Jiang Y, Ni Weiyi, Wu Jing
School of Public Health (Shenzhen), Sun Yat-Sen University, Shenzhen, Guangdong, China.
Department of Pharmaceutical and Health Economics, University of Southern California, Los Angeles, California, USA.
BMJ Open. 2019 Nov 24;9(11):e031186. doi: 10.1136/bmjopen-2019-031186.
To evaluate the cost-effectiveness of the 9-valent human papillomavirus (HPV) vaccine for the prevention of cervical cancer in China.
Health economic modelling using the Papillomavirus Rapid Interface for Modelling and Economics (PRIME) model populated with China-specific data.
Individual cervical cancer prevention in China using the 9-valent HPV vaccine from the perspective of private sector purchasers in relation to receiving other HPV vaccines and not receiving vaccination for 16-year-old girls in China who had not been previously infected with HPV.
Not applicable.
Vaccination using the 9-valent, the quadrivalent and the bivalent vaccines.
Incremental costs per disability-adjusted life year (DALY) prevented.
In the base case, the incremental costs per DALY prevented were, respectively, US$35 000 and US$50 455 compared with the quadrivalent and the bivalent vaccines, both of which were above the cost-effective threshold of US$25 920/DALY prevented. To be cost-effective in these comparisons, the 9-valent vaccine should be priced at $550 and $450 for the full doses, respectively. To be highly cost-effective, the price thresholds were $435 and $335. The incremental costs per DALY prevented in relation to no vaccination was US$23 012, making the 9-valent vaccine marginally cost-effective. The results were robust in most one-way sensitivity analyses including changing vaccination age to 13 and 26 years.

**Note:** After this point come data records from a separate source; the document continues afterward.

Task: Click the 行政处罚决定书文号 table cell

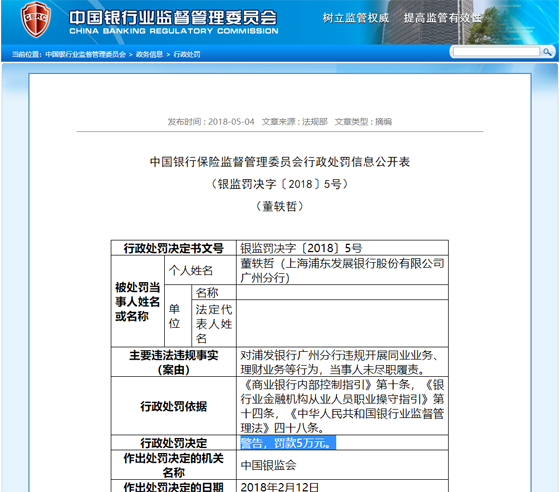Action: [174, 248]
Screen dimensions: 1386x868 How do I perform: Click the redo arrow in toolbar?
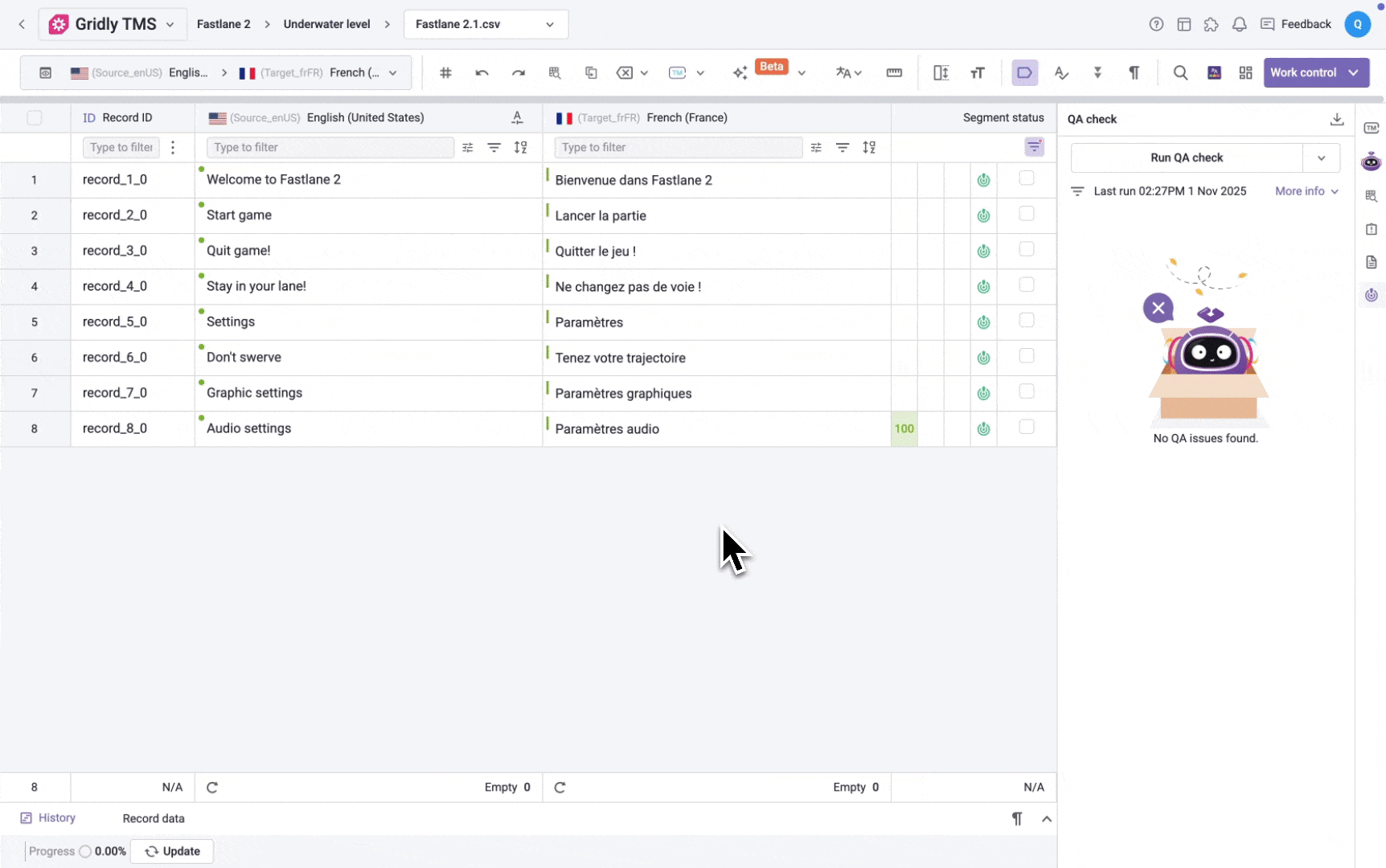519,73
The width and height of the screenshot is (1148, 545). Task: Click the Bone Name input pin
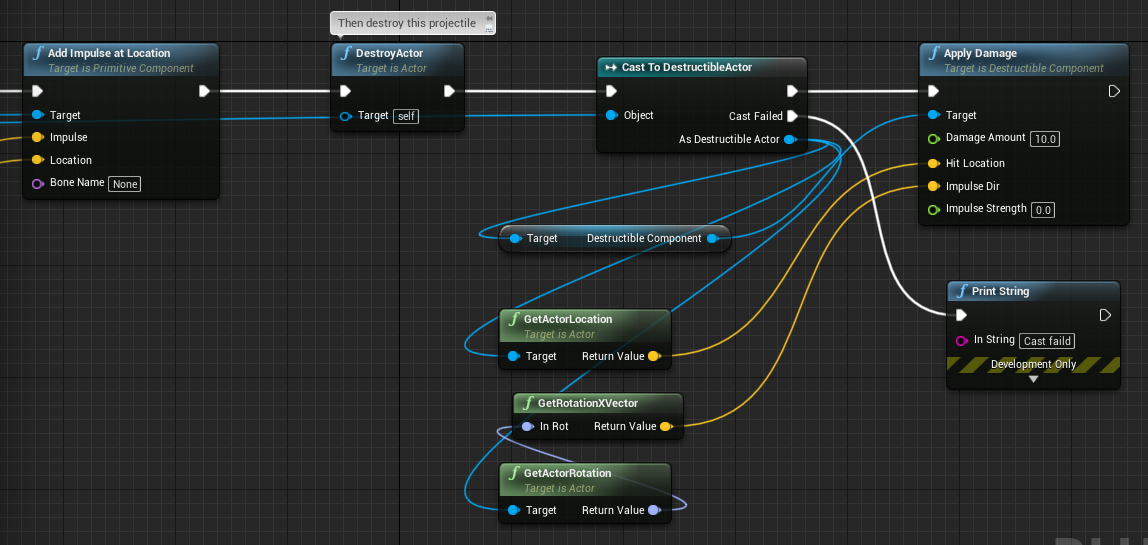[37, 183]
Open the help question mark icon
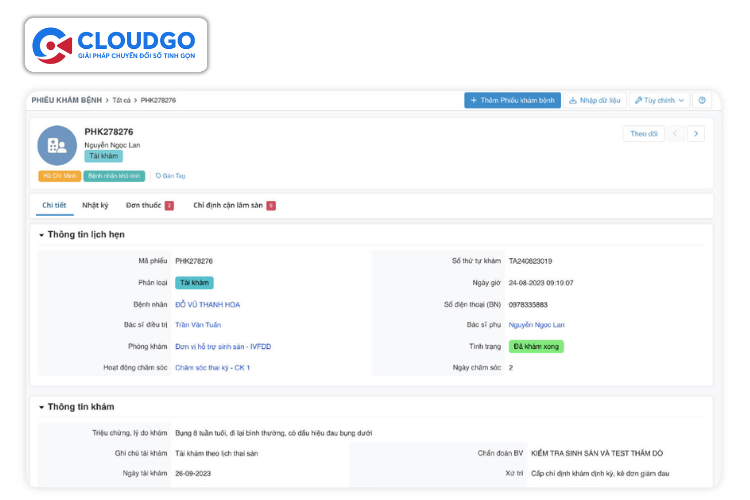Image resolution: width=750 pixels, height=500 pixels. 702,100
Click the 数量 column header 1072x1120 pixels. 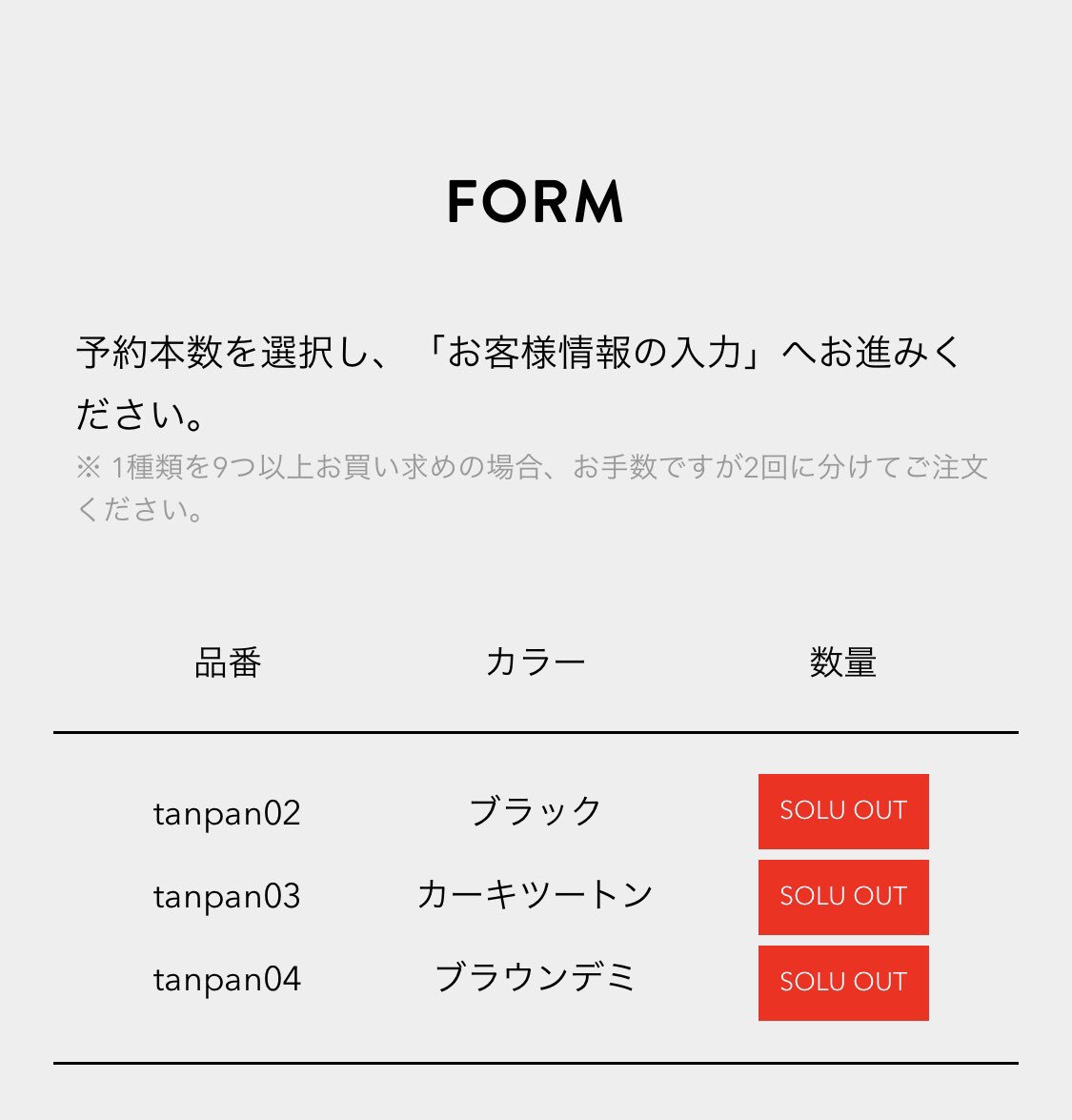pyautogui.click(x=843, y=662)
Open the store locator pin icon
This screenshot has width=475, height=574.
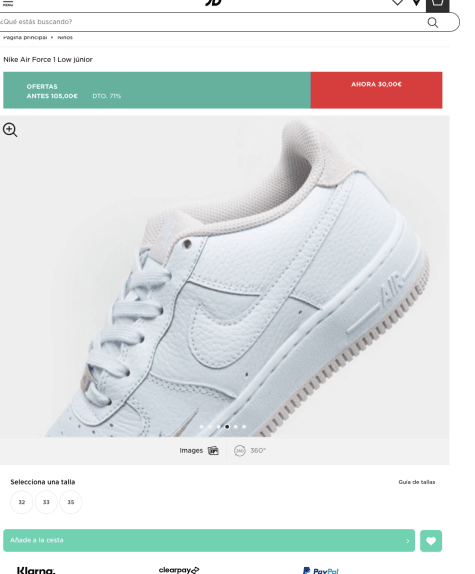[416, 3]
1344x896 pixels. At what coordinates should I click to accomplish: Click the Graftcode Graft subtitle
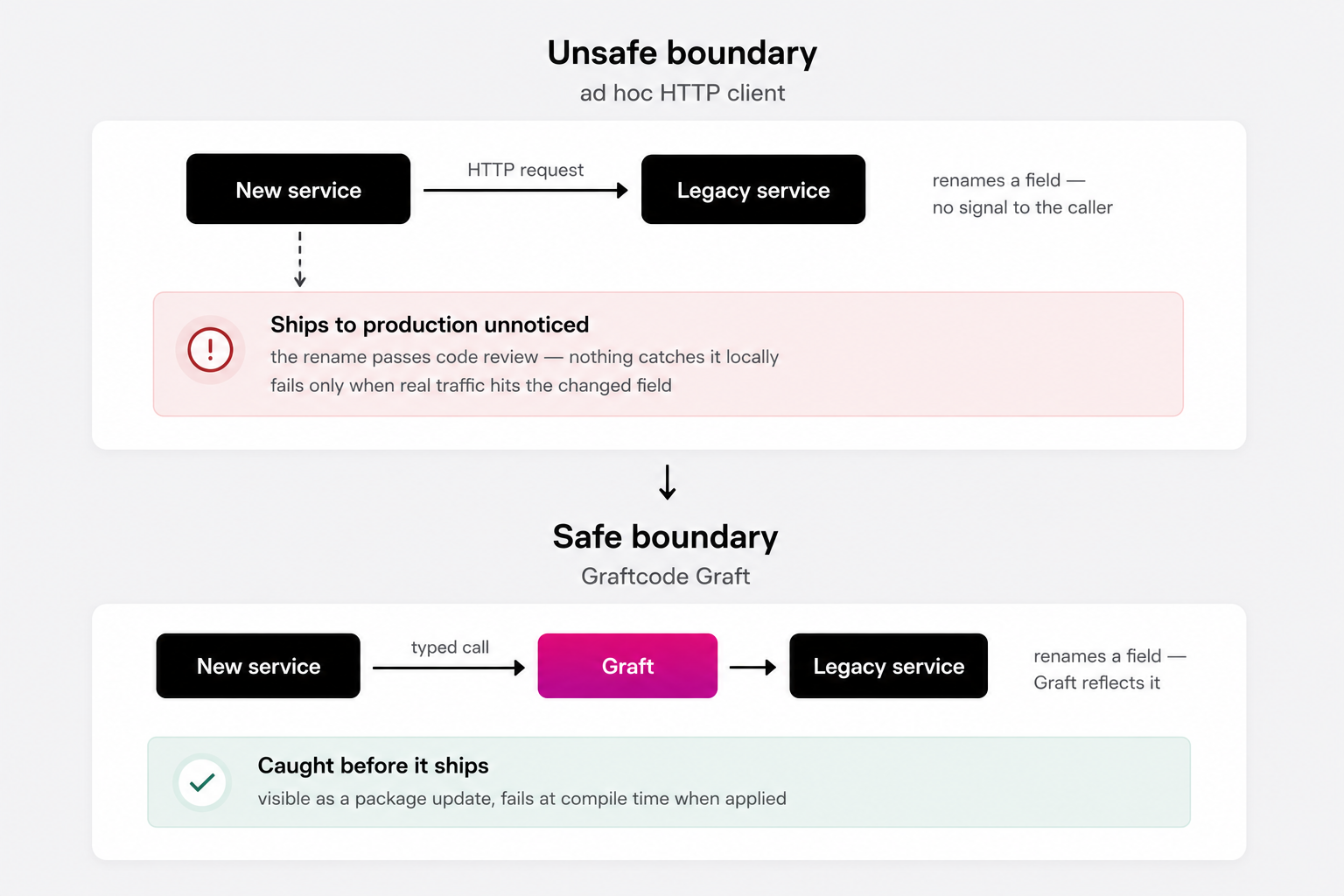click(x=666, y=576)
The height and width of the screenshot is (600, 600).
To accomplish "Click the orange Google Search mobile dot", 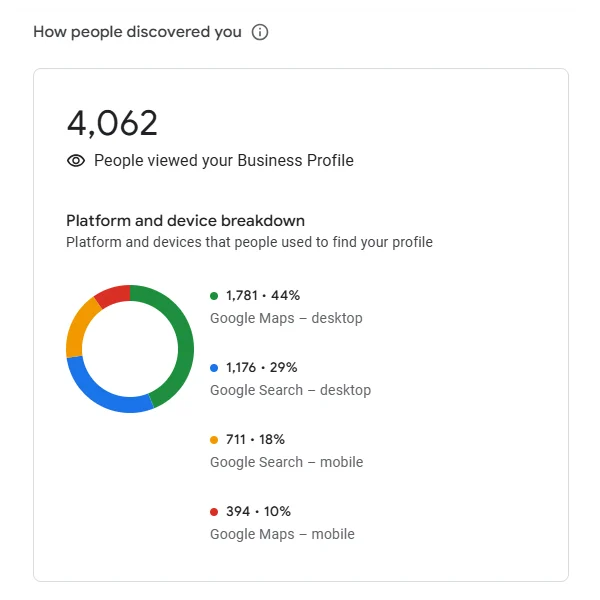I will point(214,439).
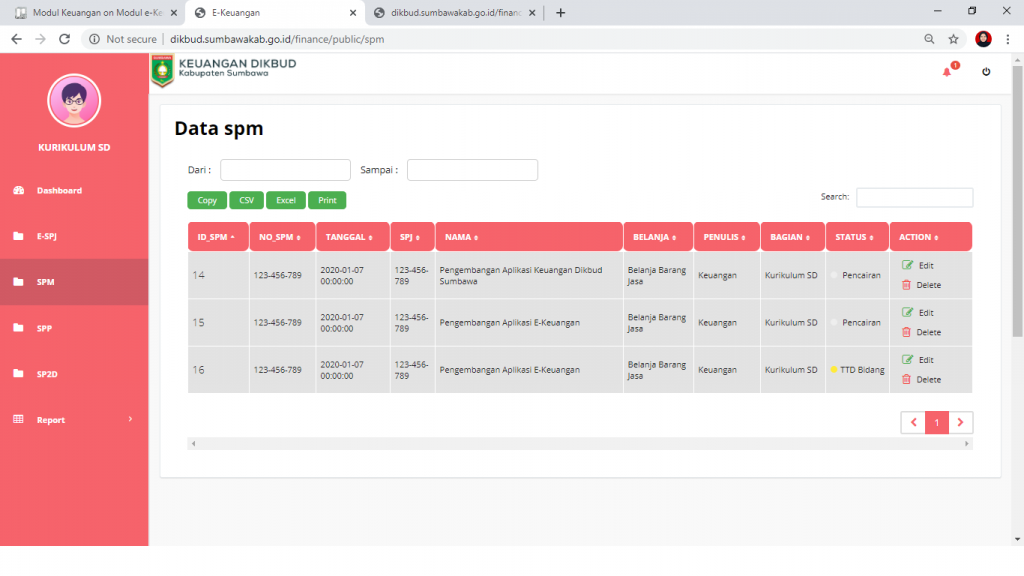The image size is (1024, 576).
Task: Open E-SPJ from the sidebar
Action: click(x=46, y=237)
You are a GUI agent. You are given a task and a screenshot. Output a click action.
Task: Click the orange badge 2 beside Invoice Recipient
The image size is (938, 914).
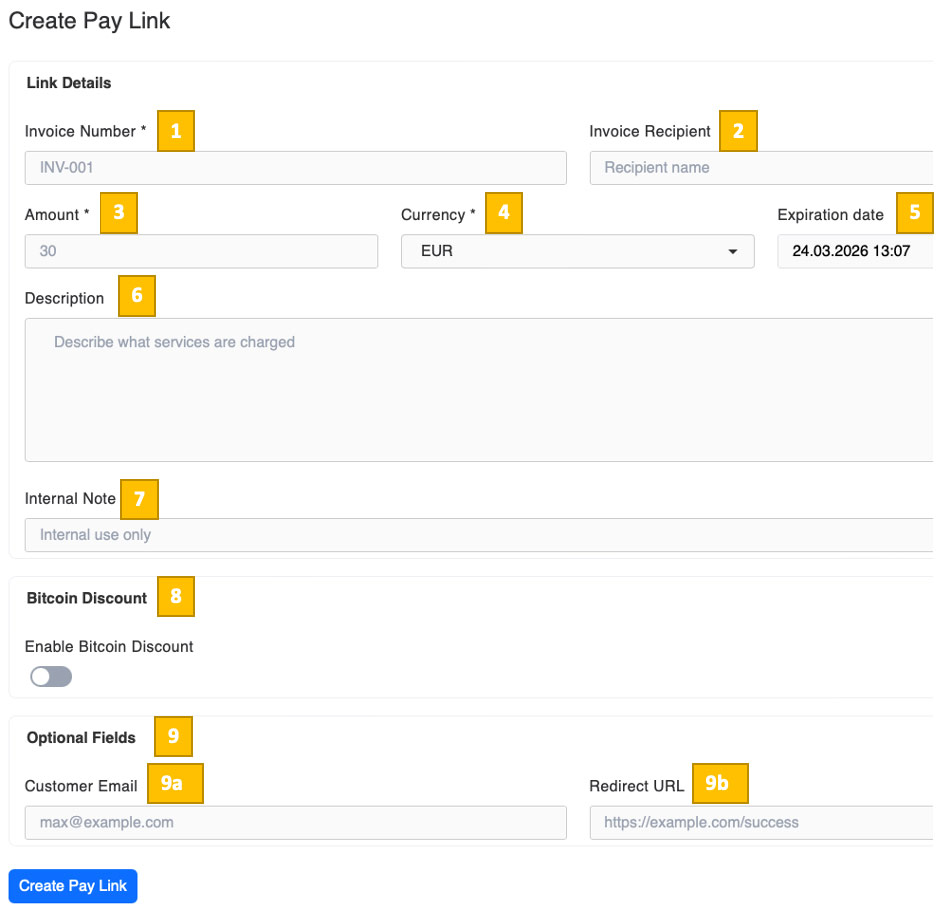738,130
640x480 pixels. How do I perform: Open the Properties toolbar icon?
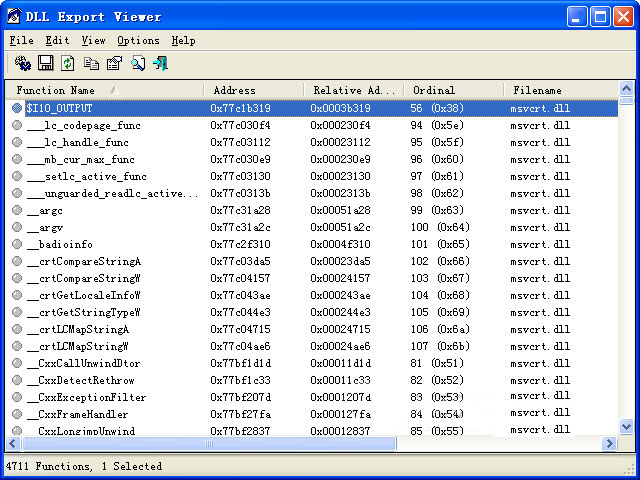(x=114, y=64)
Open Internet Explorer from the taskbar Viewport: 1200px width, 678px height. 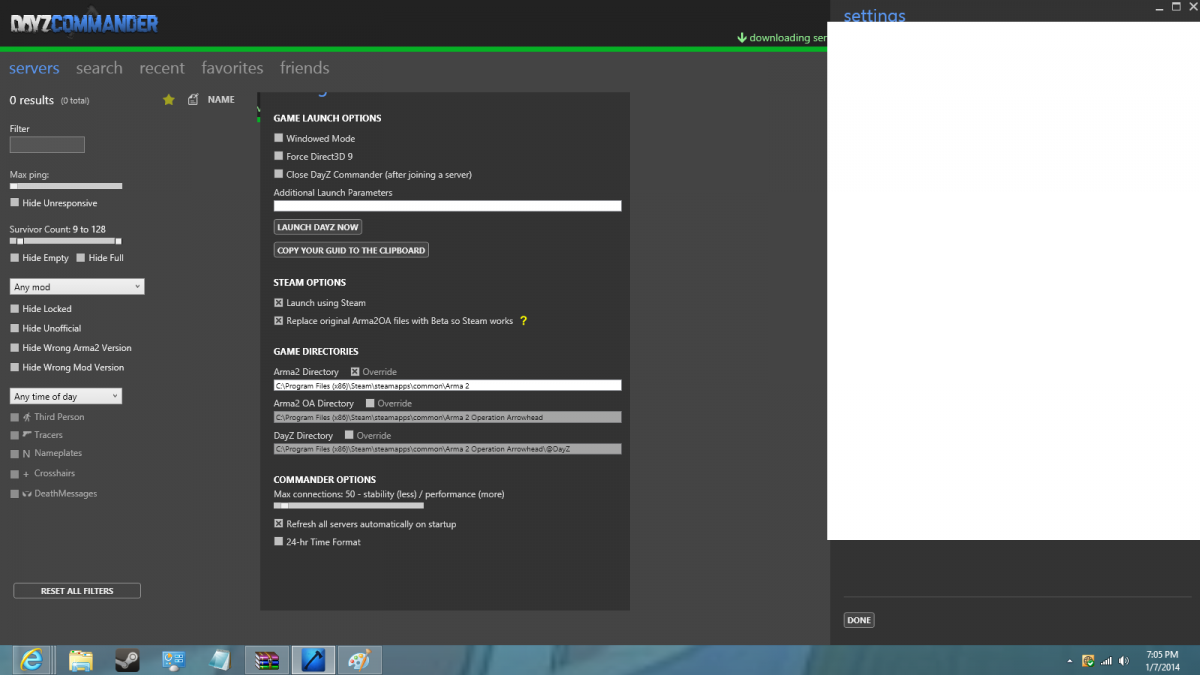pos(32,660)
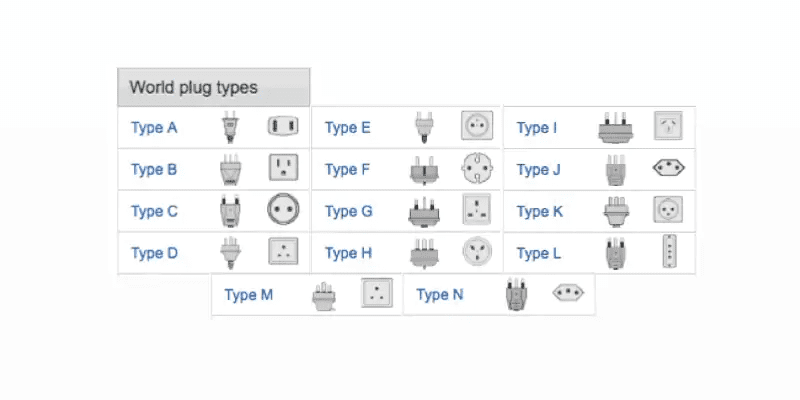
Task: Select the Type K socket thumbnail
Action: (668, 209)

At the current price, the 9-valent HPV vaccine is not cost-effective compared with the quadrivalent and the bivalent vaccines for young girls in China who had not been previously infected with HPV. Policymakers and clinicians should keep potential vaccine recipients informed about the economic profile of the 9-valent vaccine and carefully consider expanding its use in China at the current price.
评估九价人乳头瘤病毒(HPV)疫苗在中国预防宫颈癌的成本效益。
采用人乳头瘤病毒建模与经济学快速接口(PRIME)模型并填充中国特定数据进行健康经济建模。
从私营部门购买者的角度出发,针对中国未感染过HPV的16岁女孩,使用九价HPV疫苗进行个体宫颈癌预防,并与接种其他HPV疫苗及不接种疫苗的情况进行比较。
不适用。
使用九价、四价和二价疫苗进行接种。
每预防一个伤残调整生命年(DALY)的增量成本。
在基础案例中,与四价和二价疫苗相比,每预防一个DALY的增量成本分别为35,000美元和50,455美元,均高于每预防一个DALY成本效益阈值25,920美元。在这些比较中,要具有成本效益,九价疫苗全剂量的定价应分别为550美元和450美元。要具有高成本效益,价格阈值分别为435美元和335美元。与不接种疫苗相比,每预防一个DALY的增量成本为23,012美元,这使得九价疫苗勉强具有成本效益。在大多数单向敏感性分析中,包括将接种年龄改为13岁和26岁,结果都是稳健的。
对于中国未感染过HPV的年轻女孩,按当前价格,九价HPV疫苗与四价和二价疫苗相比不具有成本效益。政策制定者和临床医生应让潜在的疫苗接种者了解九价疫苗的经济情况,并谨慎考虑按当前价格在中国扩大其使用范围。